Ammertal-Schönbuchgruppe unterstützt das Kiebitzprojekt

Kiebitz Nahaufnahme

Erster Brutversuch des stark gefährdeten Vogels seit 2004. Feldwege wieder frei gegeben.

Erstmals seit 2004 brütete am Riedgraben wieder ein Kiebitz-Paar. Dies ist ein erster Teilerfolg des Kooperationsprojekts der „Ammertal-Schönbuch-Gruppe mit der Initiative Artenvielfalt Neckartal“, die sich die Wiederansiedlung des vom Aussterben bedrohten Vogels zum Ziel gesetzt haben. Finanziell unterstützt wird das Projekt von der Stiftung Naturschutzfond Baden-Württemberg und der O.M.H. Schmidt-Felsche Stiftung. Die Stadt Rottenburg hat ein Grundstück in das Projekt eingebracht. Mehrere Landwirte beteiligen sich an der Umsetzung der Maßnahmen.

Die Brutsaison im April dieses Jahres begann zunächst vielversprechend. Nach Fertigstellung der Biotopgestaltungsmaßnahmen und Zäunung des sensiblen Bereichs siedelte sich tatsächlich ein Kiebitz-Paar im benachbarten Acker der angelegten Flachgewässer an. Leider verließ das Männchen nach einigen Tagen aus unbekannten Gründen das bereits brütende Weibchen. Alleine hatte dieses keine Chance, genügend Nahrung zu finden und gleichzeitig die Angriffe natürlicher Feinde auf das Gelege abzuwehren. So musste die Brut schließlich erfolglos abgebrochen werden.

Trotzdem ist das Projekt auf gutem Weg. Die Brutansiedlung zeigt, dass die am Riedgraben angelegten Biotopstrukturen für Kiebitze attraktiv sind. Das Beispiel zeigt aber auch, dass Lebensräume hochgradig gefährdeter Arten zwar schnell zerstört sind, ihre Wiederherstellung dagegen jahrelange Naturschutzarbeit und einen langen Atem erfordert. Die Maßnahmen am Riedgraben sollen konsequent fortgeführt werden. Notwendig ist die Pflege der Nahrungsgewässer und die Beseitigung einiger größerer Gehölze, deren Nähe vom Kiebitz strikt gemieden wird. Die Artenschützer bauen auch auf die hervorragende Zusammenarbeit mit dem Landwirt Kilian Schmid, der große Flächen "kiebitzfreundlich" bewirtschaftet.
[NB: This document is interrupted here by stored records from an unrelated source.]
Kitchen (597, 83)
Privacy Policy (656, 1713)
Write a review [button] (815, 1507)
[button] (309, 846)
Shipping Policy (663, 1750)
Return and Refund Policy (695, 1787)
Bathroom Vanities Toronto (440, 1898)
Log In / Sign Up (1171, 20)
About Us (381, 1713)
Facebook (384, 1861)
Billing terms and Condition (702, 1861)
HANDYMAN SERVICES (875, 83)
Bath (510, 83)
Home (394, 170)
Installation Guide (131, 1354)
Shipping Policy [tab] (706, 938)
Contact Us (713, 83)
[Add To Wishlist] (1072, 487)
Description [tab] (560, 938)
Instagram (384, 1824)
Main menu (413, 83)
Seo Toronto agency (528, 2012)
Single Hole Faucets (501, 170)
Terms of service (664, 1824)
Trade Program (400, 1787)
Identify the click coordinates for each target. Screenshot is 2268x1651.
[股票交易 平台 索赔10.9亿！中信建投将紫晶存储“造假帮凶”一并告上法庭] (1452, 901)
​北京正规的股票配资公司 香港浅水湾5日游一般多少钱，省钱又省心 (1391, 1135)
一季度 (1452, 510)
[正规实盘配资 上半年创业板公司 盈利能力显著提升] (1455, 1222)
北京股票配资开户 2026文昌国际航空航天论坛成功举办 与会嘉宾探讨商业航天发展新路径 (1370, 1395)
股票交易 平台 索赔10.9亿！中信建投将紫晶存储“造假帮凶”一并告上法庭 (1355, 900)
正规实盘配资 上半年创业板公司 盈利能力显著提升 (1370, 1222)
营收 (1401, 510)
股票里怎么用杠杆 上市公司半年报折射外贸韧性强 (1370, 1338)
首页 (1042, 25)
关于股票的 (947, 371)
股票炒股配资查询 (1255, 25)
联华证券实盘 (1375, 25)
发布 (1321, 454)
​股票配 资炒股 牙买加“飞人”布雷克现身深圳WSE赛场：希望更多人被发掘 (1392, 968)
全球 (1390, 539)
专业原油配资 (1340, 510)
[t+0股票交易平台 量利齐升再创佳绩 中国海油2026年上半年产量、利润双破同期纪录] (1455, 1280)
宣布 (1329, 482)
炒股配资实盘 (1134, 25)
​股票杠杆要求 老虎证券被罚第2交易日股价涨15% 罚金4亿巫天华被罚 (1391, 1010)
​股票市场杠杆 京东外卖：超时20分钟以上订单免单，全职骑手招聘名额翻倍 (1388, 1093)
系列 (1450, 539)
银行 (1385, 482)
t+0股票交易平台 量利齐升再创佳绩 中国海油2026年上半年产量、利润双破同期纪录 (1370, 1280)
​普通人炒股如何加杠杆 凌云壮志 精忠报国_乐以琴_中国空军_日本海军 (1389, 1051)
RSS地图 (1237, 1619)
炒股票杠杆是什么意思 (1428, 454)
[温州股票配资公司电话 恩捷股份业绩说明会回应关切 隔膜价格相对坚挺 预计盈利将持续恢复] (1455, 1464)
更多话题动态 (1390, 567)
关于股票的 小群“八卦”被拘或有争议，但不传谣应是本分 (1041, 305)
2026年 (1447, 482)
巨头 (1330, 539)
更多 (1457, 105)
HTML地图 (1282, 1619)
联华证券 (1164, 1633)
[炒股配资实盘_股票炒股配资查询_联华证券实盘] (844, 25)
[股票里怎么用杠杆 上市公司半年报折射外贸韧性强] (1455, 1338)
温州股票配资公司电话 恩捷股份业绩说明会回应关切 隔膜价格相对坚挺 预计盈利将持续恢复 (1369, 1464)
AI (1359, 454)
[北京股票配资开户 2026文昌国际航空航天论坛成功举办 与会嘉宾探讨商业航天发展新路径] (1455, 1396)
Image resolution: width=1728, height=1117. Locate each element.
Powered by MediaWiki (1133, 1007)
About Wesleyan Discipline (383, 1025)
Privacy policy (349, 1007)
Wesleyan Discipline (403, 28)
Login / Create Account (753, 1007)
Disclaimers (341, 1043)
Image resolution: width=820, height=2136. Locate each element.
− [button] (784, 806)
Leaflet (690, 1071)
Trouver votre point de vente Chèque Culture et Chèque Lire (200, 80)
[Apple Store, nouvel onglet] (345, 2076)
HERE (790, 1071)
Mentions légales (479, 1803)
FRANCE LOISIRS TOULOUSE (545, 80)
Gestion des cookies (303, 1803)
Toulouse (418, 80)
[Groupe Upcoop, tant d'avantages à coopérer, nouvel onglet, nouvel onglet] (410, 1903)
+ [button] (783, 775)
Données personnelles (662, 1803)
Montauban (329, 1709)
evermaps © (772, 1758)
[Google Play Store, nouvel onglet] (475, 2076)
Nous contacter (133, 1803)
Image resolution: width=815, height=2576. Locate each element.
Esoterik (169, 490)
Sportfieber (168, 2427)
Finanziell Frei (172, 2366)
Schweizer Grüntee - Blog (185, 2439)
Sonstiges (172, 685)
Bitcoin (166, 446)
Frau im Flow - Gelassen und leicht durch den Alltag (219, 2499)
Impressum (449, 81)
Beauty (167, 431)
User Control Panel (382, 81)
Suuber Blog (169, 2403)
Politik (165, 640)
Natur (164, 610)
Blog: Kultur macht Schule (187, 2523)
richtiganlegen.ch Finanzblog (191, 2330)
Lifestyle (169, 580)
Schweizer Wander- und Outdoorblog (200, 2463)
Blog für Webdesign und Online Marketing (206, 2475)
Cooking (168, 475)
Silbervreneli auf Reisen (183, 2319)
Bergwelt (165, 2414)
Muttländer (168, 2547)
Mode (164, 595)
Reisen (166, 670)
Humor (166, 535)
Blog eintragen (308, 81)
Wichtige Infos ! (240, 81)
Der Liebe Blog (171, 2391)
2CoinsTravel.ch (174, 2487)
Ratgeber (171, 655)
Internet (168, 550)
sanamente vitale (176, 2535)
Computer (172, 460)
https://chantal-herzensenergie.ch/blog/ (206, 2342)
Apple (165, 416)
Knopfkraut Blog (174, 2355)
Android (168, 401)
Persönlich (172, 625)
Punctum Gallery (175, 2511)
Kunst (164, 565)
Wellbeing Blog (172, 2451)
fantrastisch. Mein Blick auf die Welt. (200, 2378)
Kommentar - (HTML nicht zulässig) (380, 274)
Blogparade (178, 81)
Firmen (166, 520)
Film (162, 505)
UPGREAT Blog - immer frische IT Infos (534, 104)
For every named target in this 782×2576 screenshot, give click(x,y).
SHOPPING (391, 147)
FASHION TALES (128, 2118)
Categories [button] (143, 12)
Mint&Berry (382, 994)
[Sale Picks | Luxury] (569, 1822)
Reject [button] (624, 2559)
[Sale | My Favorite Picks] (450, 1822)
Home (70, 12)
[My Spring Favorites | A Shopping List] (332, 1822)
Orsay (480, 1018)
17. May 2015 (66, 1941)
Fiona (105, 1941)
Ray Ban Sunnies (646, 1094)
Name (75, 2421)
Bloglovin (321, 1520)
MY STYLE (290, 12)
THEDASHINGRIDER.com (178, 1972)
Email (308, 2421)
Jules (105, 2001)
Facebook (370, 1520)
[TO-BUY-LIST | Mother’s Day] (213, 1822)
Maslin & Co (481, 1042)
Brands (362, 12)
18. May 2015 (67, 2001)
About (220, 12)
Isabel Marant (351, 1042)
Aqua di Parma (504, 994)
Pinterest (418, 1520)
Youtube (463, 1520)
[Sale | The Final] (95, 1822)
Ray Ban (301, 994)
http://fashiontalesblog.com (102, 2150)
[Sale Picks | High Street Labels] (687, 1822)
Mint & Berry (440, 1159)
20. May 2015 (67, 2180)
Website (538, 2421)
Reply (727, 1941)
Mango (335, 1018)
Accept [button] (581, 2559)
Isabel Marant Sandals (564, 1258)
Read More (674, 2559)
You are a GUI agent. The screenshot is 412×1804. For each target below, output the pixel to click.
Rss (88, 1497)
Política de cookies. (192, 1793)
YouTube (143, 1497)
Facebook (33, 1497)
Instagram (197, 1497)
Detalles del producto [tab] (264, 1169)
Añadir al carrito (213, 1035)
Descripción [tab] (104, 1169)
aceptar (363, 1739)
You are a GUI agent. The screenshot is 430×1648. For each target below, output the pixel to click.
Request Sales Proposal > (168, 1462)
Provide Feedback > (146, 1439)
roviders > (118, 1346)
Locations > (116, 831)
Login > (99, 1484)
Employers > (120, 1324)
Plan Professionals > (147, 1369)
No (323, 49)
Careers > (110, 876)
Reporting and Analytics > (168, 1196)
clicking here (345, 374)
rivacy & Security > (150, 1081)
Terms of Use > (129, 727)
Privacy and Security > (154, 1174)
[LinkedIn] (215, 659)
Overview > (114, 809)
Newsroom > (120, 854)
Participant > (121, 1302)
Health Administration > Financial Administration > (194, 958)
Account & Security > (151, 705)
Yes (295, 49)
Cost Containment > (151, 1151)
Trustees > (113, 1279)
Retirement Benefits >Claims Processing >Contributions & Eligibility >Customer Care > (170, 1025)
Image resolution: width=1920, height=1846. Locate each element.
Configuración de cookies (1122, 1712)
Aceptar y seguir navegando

Libelle Südlicher Blaupfeil

Wichtig ist auch das große Verständnis der örtlichen Bevölkerung und der Landwirte für die befristete Sperrung der beiden Wege. Weil Kiebitze Bodenbrüter und zwischen März und Juli besonders störungsempfindlich sind, ist diese Maßnahme eine Grundvoraussetzung für den Wiederansiedlungserfolg. Nach Ablauf der diesjährigen Brutsaison sind die Feldwege am Riedgraben jetzt wieder für Spaziergänger frei gegeben. Bleibt zu hoffen, dass sich im kommenden Jahr der für den Art-Erhalt so wichtige Kiebitz-Nachwuchs einstellt. In einem ähnlichen Artenschutzprojekt bei Gärtringen-Rohrau brüteten Kiebitze in diesem Jahr schon zum zweiten Mal erfolgreich. Die dort flügge gewordenen Jungvögel müssen sich in den nächsten Jahren eigene Brutgebiete suchen. Weil es im Raum derzeit kaum noch geeignete Gebiete gibt, stehen die Chancen nicht schlecht, dass sich einige dieser Kiebitze im Neckartal niederlassen.

Profitiert haben von den Maßnahmen im Projektgebiet am Riedgraben auch weitere landesweit zurückgehende und gefährdete Brutvögel wie Grauammer, Rebhuhn, Feldlerche, Teichrohrsänger, Sumpfrohrsänger und Rohrammer. Auch erste gefährdete Libellenarten haben sich mit dem Südlichen Blaupfeil und der kleinen Pechlibelle bereits an den Tümpeln eingestellt.